━━━ Source passage
Top 10 Universities Of The World.



10. University of Chicago – United States.

The university, established at its current location in 1890, but with institutional origins dating back to 1856 (see Old University of Chicago), is composed of the College, various graduate programs, and interdisciplinary committees organized into five academic research divisions and seven professional schools. Beyond the arts and sciences, Chicago is also well known for its professional schools, which include the Pritzker School of Medicine, the Booth School of Business, the Law School, the School of Social Service Administration, the Harris School of Public Policy Studies, the Divinity School and the Graham School of Continuing Liberal and Professional Studies. The university currently enrolls approximately 5,700 students in the College and around 15,000 students overall.
━━━━━━
━━━ Information given
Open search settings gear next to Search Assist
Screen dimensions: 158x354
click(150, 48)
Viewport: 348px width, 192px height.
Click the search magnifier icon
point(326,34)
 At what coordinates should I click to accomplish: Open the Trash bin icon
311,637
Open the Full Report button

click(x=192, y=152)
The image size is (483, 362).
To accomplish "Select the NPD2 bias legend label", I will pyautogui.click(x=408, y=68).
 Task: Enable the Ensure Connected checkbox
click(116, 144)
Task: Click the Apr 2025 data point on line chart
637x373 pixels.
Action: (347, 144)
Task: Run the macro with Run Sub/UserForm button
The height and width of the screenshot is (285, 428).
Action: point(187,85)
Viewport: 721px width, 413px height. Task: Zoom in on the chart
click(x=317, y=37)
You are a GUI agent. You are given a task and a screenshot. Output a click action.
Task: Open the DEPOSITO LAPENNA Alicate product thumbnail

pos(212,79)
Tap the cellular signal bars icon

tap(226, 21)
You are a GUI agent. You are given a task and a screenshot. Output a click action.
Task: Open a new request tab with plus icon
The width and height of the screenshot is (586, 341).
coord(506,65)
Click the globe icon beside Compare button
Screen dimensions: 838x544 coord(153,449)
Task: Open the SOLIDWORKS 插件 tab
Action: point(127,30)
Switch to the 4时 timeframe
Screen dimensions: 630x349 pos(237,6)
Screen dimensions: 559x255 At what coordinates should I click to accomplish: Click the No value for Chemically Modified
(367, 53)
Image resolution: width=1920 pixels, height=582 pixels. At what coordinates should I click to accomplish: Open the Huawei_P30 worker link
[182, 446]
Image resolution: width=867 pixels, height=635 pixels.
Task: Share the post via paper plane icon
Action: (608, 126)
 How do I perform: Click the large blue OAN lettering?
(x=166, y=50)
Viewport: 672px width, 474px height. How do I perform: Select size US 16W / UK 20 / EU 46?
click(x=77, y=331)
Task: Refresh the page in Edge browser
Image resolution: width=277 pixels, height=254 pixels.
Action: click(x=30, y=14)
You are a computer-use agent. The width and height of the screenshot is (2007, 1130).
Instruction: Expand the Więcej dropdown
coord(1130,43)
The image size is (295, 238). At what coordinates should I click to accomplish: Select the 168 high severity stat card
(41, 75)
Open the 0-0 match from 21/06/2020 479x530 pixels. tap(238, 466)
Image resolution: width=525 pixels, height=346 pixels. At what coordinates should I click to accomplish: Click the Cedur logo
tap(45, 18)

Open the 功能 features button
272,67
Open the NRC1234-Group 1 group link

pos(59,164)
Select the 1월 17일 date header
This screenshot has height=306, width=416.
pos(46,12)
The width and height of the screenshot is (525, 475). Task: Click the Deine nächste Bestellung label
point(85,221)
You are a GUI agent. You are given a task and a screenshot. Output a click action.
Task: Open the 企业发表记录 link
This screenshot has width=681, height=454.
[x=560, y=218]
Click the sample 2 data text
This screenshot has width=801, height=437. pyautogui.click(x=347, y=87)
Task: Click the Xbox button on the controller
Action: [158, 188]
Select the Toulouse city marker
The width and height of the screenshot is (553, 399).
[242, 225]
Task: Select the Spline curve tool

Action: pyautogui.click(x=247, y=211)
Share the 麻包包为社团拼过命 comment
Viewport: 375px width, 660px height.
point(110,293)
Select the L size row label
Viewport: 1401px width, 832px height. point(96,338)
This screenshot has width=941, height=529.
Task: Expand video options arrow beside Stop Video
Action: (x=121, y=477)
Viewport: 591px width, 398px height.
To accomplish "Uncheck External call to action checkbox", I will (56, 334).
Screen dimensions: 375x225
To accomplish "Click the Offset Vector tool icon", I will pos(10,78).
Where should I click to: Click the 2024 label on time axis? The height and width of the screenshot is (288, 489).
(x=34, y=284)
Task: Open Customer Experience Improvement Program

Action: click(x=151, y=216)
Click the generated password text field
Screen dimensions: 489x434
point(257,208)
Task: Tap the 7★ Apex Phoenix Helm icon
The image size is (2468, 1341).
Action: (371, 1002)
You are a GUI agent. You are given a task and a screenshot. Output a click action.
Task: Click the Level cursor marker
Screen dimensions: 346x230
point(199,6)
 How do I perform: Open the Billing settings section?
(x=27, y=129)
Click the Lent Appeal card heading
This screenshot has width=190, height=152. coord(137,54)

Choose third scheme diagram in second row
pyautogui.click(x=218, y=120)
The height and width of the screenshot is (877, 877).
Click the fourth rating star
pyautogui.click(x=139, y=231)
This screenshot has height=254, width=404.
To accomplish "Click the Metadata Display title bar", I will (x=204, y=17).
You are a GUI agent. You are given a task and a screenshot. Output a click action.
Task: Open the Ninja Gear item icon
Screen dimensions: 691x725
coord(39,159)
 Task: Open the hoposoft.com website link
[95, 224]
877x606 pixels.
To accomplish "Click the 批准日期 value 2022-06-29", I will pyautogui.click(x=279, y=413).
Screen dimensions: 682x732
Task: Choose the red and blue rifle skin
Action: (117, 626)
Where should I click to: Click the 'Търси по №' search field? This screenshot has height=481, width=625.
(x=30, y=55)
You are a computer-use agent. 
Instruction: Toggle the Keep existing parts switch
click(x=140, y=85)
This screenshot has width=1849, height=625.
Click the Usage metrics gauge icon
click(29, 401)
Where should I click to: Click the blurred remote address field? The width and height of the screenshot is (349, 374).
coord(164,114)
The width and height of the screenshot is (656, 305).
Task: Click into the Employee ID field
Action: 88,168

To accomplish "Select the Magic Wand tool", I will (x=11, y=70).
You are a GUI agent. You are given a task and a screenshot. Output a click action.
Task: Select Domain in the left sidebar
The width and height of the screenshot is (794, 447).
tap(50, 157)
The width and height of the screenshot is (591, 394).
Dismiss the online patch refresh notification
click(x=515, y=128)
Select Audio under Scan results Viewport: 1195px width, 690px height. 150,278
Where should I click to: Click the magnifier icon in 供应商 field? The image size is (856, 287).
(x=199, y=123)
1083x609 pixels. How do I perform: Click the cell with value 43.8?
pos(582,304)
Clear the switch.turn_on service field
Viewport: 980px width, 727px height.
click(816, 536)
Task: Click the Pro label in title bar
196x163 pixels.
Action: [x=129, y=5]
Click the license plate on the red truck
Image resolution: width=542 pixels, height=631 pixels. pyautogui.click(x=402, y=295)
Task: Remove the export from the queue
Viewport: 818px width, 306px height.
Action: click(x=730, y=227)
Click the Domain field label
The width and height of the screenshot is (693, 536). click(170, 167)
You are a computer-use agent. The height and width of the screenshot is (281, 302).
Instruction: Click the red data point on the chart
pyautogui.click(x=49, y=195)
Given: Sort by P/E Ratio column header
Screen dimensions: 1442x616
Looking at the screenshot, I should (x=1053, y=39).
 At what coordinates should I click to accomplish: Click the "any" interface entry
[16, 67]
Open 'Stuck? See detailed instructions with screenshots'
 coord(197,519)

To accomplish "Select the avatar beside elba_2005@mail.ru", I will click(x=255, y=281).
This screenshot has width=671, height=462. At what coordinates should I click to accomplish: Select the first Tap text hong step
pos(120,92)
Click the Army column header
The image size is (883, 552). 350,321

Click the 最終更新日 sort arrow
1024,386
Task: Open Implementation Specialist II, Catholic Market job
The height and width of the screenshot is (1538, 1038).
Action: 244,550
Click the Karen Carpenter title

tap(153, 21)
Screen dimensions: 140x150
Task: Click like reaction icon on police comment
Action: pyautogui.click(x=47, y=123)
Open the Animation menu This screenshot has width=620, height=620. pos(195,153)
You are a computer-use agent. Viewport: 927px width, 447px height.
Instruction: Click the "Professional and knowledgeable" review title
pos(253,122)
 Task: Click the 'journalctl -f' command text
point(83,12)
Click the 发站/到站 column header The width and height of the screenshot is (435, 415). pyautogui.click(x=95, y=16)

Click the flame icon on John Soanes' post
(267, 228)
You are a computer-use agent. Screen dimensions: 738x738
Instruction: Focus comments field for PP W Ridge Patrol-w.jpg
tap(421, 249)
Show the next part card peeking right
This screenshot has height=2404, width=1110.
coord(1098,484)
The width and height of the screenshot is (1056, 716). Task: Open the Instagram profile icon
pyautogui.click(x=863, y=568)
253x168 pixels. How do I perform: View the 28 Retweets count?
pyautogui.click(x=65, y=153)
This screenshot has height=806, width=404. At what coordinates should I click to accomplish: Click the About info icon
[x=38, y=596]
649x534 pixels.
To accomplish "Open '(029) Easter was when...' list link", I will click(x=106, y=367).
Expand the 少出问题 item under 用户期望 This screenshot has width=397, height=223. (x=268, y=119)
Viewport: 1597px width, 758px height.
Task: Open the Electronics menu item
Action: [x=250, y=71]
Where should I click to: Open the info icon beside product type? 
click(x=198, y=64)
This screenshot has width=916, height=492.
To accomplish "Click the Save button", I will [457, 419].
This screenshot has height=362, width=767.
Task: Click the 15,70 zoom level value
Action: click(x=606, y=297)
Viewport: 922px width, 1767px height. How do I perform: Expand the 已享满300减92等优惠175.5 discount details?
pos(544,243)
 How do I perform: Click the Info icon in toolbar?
━━━━━━
• [Task details] Please reproduce the full passage on the top universities of the world, word for word. Nothing in the listing is needed here.

• [Exercise response]
Top 10 Universities Of The World.



10. University of Chicago – United States.

The university, established at its current location in 1890, but with institutional origins dating back to 1856 (see Old University of Chicago), is composed of the College, various graduate programs, and interdisciplinary committees organized into five academic research divisions and seven professional schools. Beyond the arts and sciences, Chicago is also well known for its professional schools, which include the Pritzker School of Medicine, the Booth School of Business, the Law School, the School of Social Service Administration, the Harris School of Public Policy Studies, the Divinity School and the Graham School of Continuing Liberal and Professional Studies. The university currently enrolls approximately 5,700 students in the College and around 15,000 students overall.